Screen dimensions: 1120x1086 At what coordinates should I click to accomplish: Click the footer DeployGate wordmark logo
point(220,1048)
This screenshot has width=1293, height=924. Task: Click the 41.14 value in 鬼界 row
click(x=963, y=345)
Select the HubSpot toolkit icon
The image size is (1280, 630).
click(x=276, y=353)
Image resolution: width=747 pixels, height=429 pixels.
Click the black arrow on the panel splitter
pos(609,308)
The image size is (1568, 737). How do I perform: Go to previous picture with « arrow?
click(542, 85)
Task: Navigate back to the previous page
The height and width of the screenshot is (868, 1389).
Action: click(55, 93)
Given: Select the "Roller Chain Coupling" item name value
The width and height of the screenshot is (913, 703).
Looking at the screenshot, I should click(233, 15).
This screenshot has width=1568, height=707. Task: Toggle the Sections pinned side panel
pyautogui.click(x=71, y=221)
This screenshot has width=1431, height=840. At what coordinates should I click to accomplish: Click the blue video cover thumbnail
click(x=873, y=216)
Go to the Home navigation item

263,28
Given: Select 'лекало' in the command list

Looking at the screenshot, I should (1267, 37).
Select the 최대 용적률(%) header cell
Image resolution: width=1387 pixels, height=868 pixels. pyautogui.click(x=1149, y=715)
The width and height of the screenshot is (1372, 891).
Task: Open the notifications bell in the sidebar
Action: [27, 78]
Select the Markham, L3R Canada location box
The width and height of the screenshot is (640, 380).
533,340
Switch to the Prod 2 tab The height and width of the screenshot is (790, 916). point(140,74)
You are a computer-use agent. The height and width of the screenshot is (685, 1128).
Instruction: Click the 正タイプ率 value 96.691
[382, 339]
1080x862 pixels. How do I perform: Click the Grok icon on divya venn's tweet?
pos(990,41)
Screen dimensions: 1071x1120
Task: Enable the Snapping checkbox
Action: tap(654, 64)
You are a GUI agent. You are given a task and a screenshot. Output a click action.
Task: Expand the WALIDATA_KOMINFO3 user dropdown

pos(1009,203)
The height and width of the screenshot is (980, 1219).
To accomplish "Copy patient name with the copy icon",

━━━━━━━━

[TASK GOAL] Copy out all of the material above line for line, keeping every character the same.

[RESULT FOR THIS EXERCISE]
Screen dimensions: 1120x1086 At what coordinates should I click to accomplish: Click the footer DeployGate wordmark logo
point(220,1048)
This screenshot has width=1293, height=924. Task: Click the 41.14 value in 鬼界 row
click(x=963, y=345)
Select the HubSpot toolkit icon
The image size is (1280, 630).
click(x=276, y=353)
Image resolution: width=747 pixels, height=429 pixels.
Click the black arrow on the panel splitter
pos(609,308)
The image size is (1568, 737). How do I perform: Go to previous picture with « arrow?
click(542, 85)
Task: Navigate back to the previous page
The height and width of the screenshot is (868, 1389).
Action: click(55, 93)
Given: Select the "Roller Chain Coupling" item name value
The width and height of the screenshot is (913, 703).
Looking at the screenshot, I should click(233, 15).
This screenshot has width=1568, height=707. Task: Toggle the Sections pinned side panel
pyautogui.click(x=71, y=221)
This screenshot has width=1431, height=840. At what coordinates should I click to accomplish: Click the blue video cover thumbnail
click(x=873, y=216)
Go to the Home navigation item

263,28
Given: Select 'лекало' in the command list

Looking at the screenshot, I should (1267, 37).
Select the 최대 용적률(%) header cell
Image resolution: width=1387 pixels, height=868 pixels. pyautogui.click(x=1149, y=715)
The width and height of the screenshot is (1372, 891).
Task: Open the notifications bell in the sidebar
Action: [27, 78]
Select the Markham, L3R Canada location box
The width and height of the screenshot is (640, 380).
533,340
Switch to the Prod 2 tab The height and width of the screenshot is (790, 916). point(140,74)
You are a computer-use agent. The height and width of the screenshot is (685, 1128).
Instruction: Click the 正タイプ率 value 96.691
[382, 339]
1080x862 pixels. How do I perform: Click the Grok icon on divya venn's tweet?
pos(990,41)
Screen dimensions: 1071x1120
Task: Enable the Snapping checkbox
Action: tap(654, 64)
You are a GUI agent. You are given a task and a screenshot. Output a click action.
Task: Expand the WALIDATA_KOMINFO3 user dropdown

pos(1009,203)
The height and width of the screenshot is (980, 1219).
To accomplish "Copy patient name with the copy icon",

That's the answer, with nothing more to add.